→ To do: Lay out the items from the line containing "Screen dimensions: 1244x952" through the end of the items as a JSON list of strings, one per line, skipping blank lines. Leave the pictures out of your answer.

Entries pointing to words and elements

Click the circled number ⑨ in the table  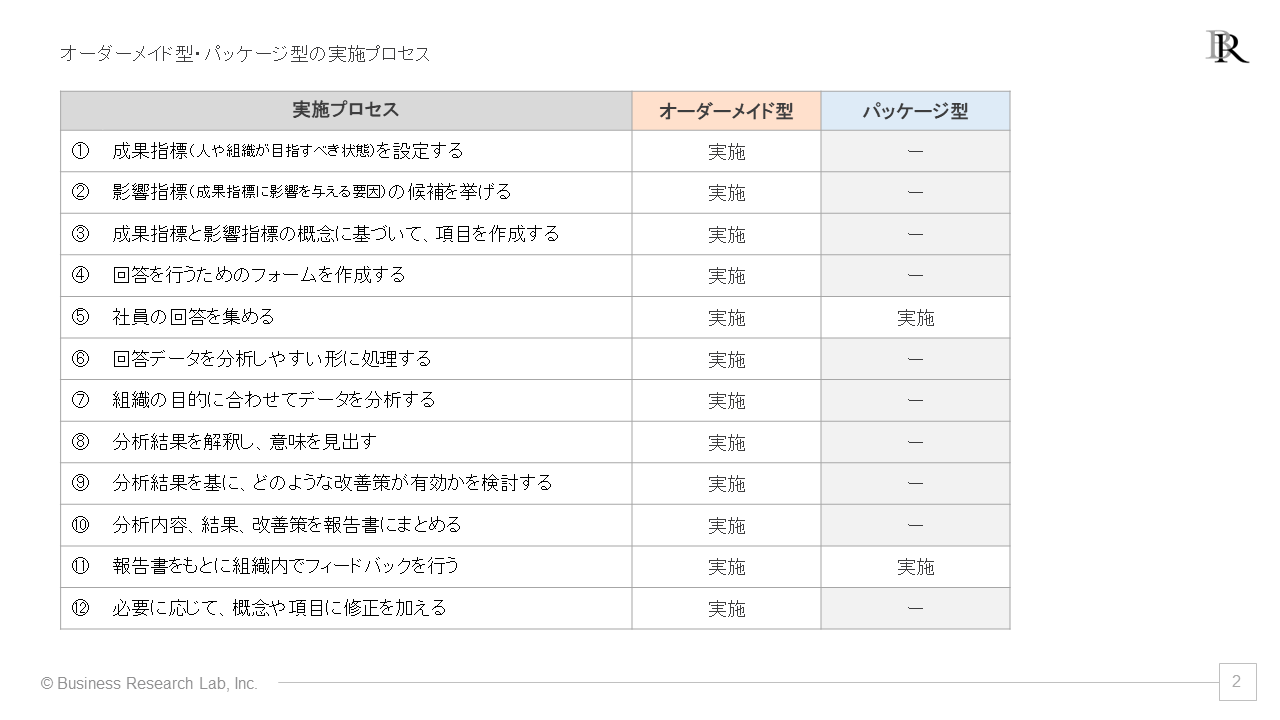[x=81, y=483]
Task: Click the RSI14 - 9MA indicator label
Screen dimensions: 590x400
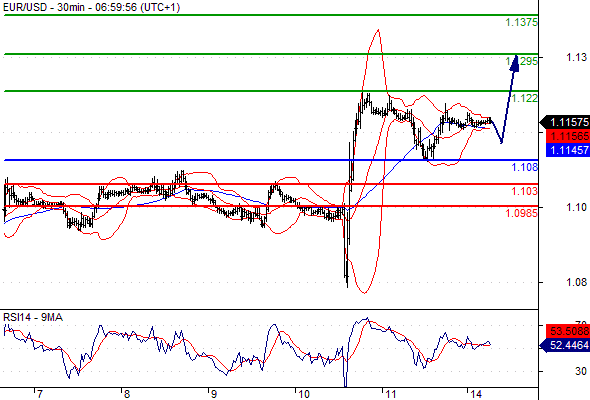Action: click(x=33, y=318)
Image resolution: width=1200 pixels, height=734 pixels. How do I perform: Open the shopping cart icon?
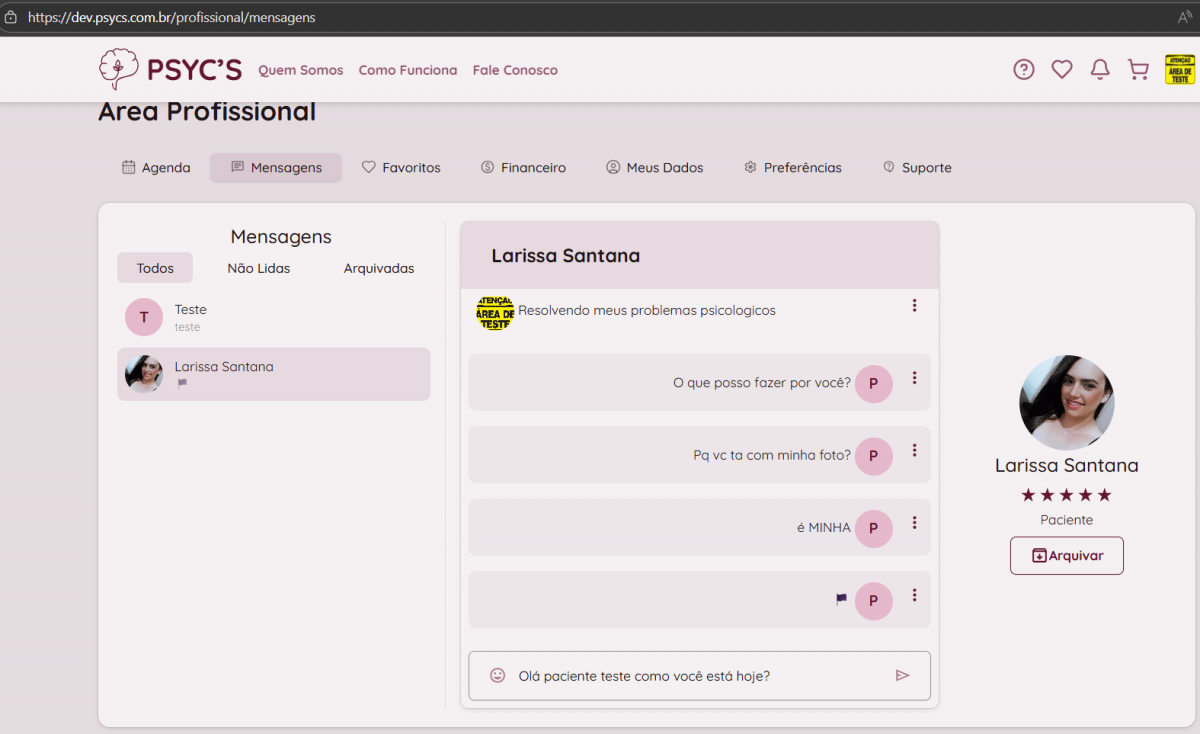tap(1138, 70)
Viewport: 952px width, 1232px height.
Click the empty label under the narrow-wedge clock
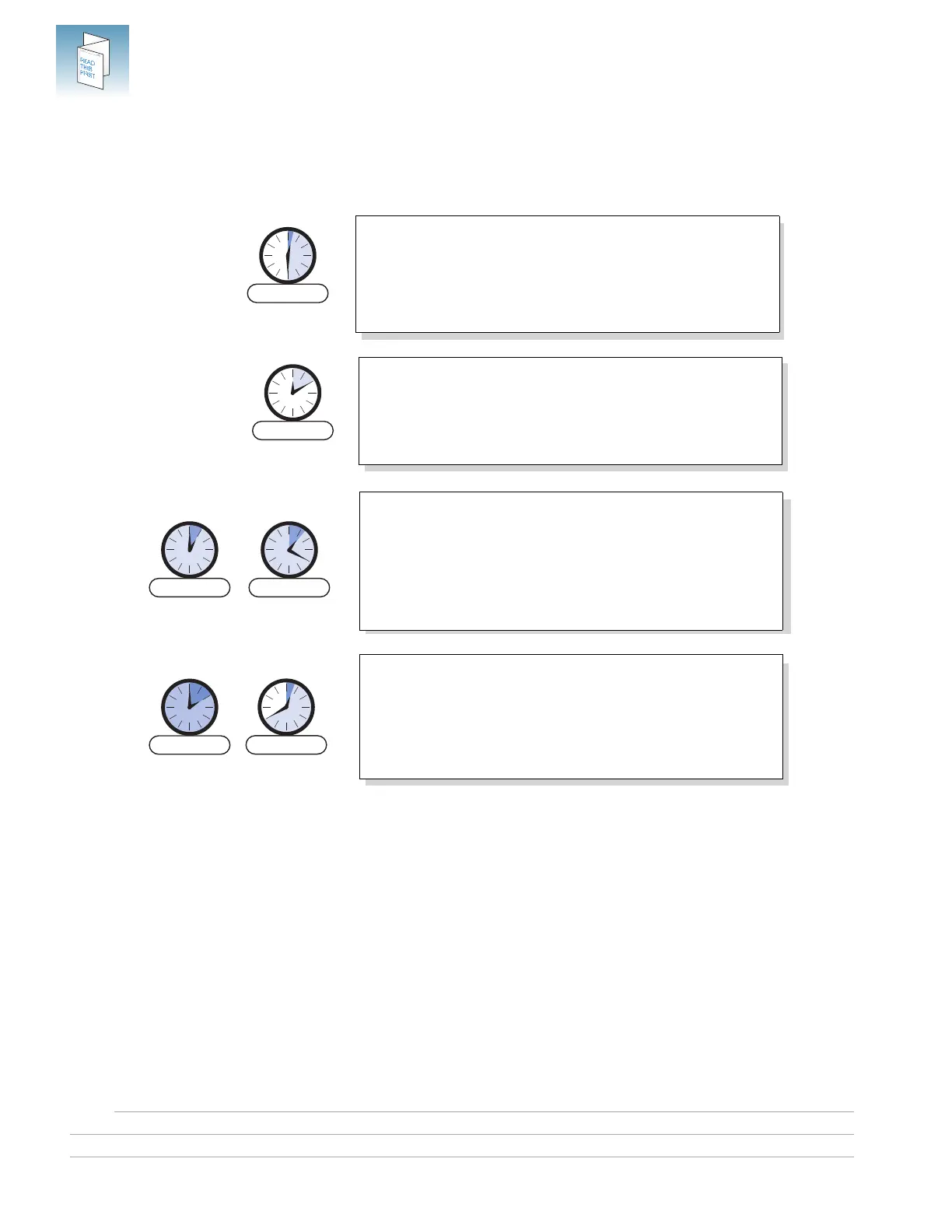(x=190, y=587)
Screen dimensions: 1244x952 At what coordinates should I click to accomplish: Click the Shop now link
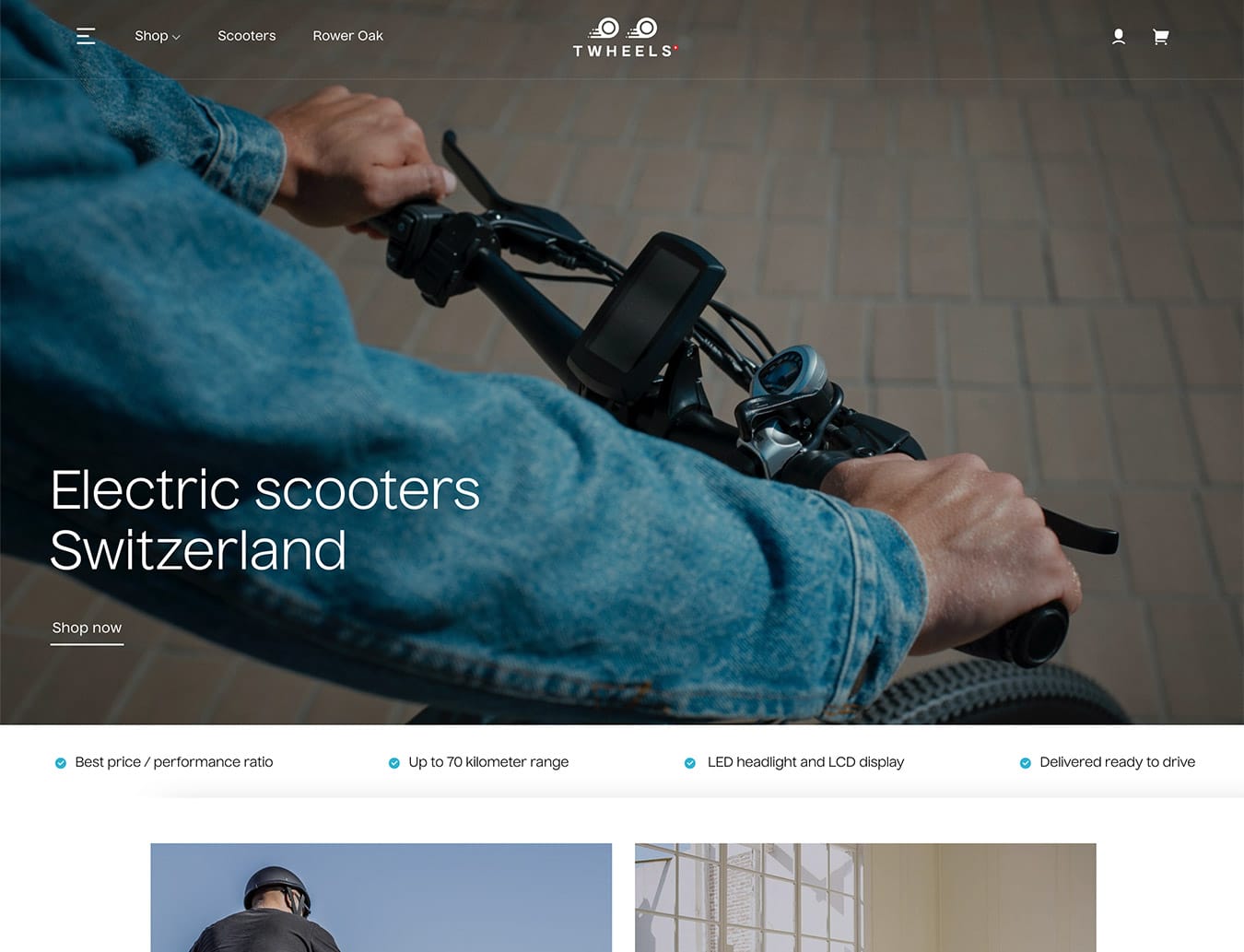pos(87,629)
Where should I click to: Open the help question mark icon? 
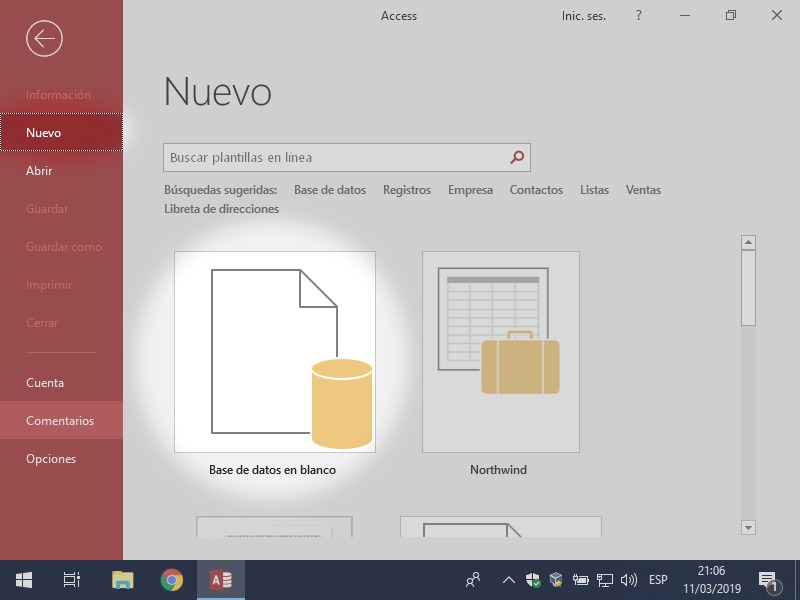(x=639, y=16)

→ Task response:
[
  "Screen dimensions: 1244x952 At what coordinates should I click to accomplish: Click the Shop now link",
  "pos(87,629)",
  "Where should I click to: Open the help question mark icon? ",
  "(x=639, y=16)"
]